The expectant mother confessed that her husband's behavior was stressing her out, especially since he'd constantly been trying to prepare her for her supposedly inevitable death.
A woman goes through a myriad of emotions when pregnant. From the hormonal cocktail raging through her to the drastic changes her body goes through, bearing a child is no walk in the park and the least those around her can do is not give her more reasons to freak out. One expectant mother, however, recently revealed how she's having to deal with her morbid husband and father-in-law who are absolutely convinced she'll die in childbirth. Overwhelmed by the duo's constant attempts to prepare for her death, Reddit user morbidmommy11 turning to the r/AmItheAsshole community for advice.
My husband and I are expecting our first child, which I knew would be a really sensitive issue as his own mother died in childbirth with him. We met with a marriage counselor to talk things through at the beginning, and he swears he’s been seeing his own therapist twice a month throughout my pregnancy. I don’t want to call him a liar, but I’m fairly sure he’s either not going or not talking about the big issue—he and his father (a hugely active part of our lives) are COMPLETELY convinced that I’m going to die in childbirth, she wrote.
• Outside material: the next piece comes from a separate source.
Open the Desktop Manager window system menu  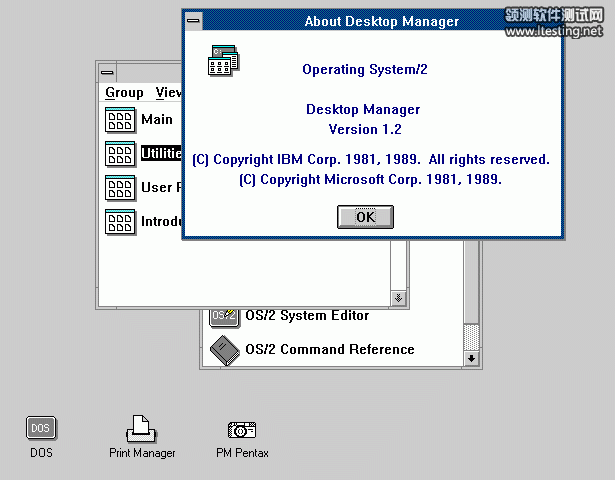106,71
The Redditor confessed that her husband and father-in-law's behavior was causing her a lot of stress, especially since they'd constantly been trying to prepare her for her supposedly inevitable death. When it was my husband saying 'please make sure your life insurance is up to date' and 'I'd like you to meet with a lawyer and draft a will,' I was like 'that's kind of intense but ok if that makes you feel better.' When my husband asked me to go through all of my possessions and 'inventory' what I wanted to be saved for the baby vs. what I would want to be returned to my family in the event of my death, I put my foot down and said absolutely not. Too morbid. No way, she revealed.
To make matters worse, her father-in-law accused her of making things difficult for her husband as he already faced with a grim future as a potential grieving widower with a newborn. I’m just gonna add here that I’ve had a completely complication-free pregnancy and have NO REASON to think I will die screaming in the coming weeks, she clarified. When I tell my husband this, he calls me paranoid, but I feel like my FIL WANTS me to die; his whole life identity for the past 35 years has been 'amazing single dad' (never dated or had close friends or even hobbies really), and it seems like he's looking forward to being able to guide my husband through what he went through, the expectant mother continued.
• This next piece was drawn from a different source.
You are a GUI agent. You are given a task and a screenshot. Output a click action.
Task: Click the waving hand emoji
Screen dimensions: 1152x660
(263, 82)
At this point, I’d honestly be happy to never see my FIL again, and I certainly don’t want him in the delivery room, especially since he told me he was 'putting [his] foot down' about me not being 'allowed' to have an epidural or laughing gas. He has a commanding presence and I know that whatever he wants in the delivery room, he will get (I know people will say 'oh L&D nurses would never let that happen! but you haven’t met this man), morbidmommy11 stated.
The Redditor further revealed how her husband's demeanor has completely changed since she became pregnant. My husband, in addition to backing his dad on everything, acts like my due date is my death date, and has completely pulled away from me. Every minute with him is morbid, stressful, and a reminder that our marriage seems to be crumbling. No matter how many times I tell him his behavior makes me stressed and upset, it’s just getting worse, and I do NOT want it around me while I’m concentrating on giving birth, she wrote.
Turning to other Redditors for help, the woman asked whether she owed it to her husband to let him stress and freak her out while she's in labor. Is his presence at the birth more important than a safe and healthy delivery? My therapist says “no”, but this whole thing has been so weird I feel like I need some outside perspective, she concluded.
Understandably alarmed by the woman's situation, Redditors suggested that she give power of attorney to her mother or someone else who could make rational decisions for her while she's in childbirth. Please give power of attorney to your mother! Even if your husband fully means well, he's clearly not in a mental state where he can make rational decisions in your best interest on the fly. And, frankly, it sounds like he'd prioritize the life/well being of the baby over yours in a heartbeat in the worst-case scenario, advised u/MaryMaryConsigliere.